ライフル リローディングキットを考える(1)

ライフルを始めますと,市販装弾の値段にビックリするでしょう.弾数をそれほど撃たないならそれでも我慢の範囲かも知れませんが,練習もやりこみたいとなると自分でリロードする人が多くなるのも当然です.精度のためのリロードというよりは,経済のためのリロードというわけです.

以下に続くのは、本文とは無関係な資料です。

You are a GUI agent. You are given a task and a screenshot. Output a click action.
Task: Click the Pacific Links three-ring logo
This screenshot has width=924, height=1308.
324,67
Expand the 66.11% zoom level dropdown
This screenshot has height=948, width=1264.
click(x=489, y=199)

ライフルを持つ頃には,普通はすでに十年以上の射撃経験があるとは言え,ライフルは初めてであれば,リロードのためにどんな道具を買えば良いか分からないという人も多いと思います.やりたいのは射撃や狩猟であって,リローディングそのものではないという人ならリロードには興味はなく,とりあえず弾が作れればいいと思う人もいるでしょう.そんなとき各社からリローディングキットが出ていますから,これだけ買えばとりあえずの作業はできるだろうと考えるかも知れません.

が,それは間違い.

基本的にキットにはリロードに必須であるダイとシェルホルダはついてないです.なぜこれがついていないかというと,これらはカートリッジによって異なるからです.一応キットの説明に「ダイとシェルホルダは別売りです」と書いてあるはずですが,目に入らない人もいると思いますので蛇足ながら申し上げた次第.

では実際にどう買えば良いのか,コスト重視のバジェットリローダ御用達の Lee で考えてみましょう.個人的におすすめするというわけではないのですが,大きくても 308Win くらいまでで Lee のセットならこれかな?というのが,こちら.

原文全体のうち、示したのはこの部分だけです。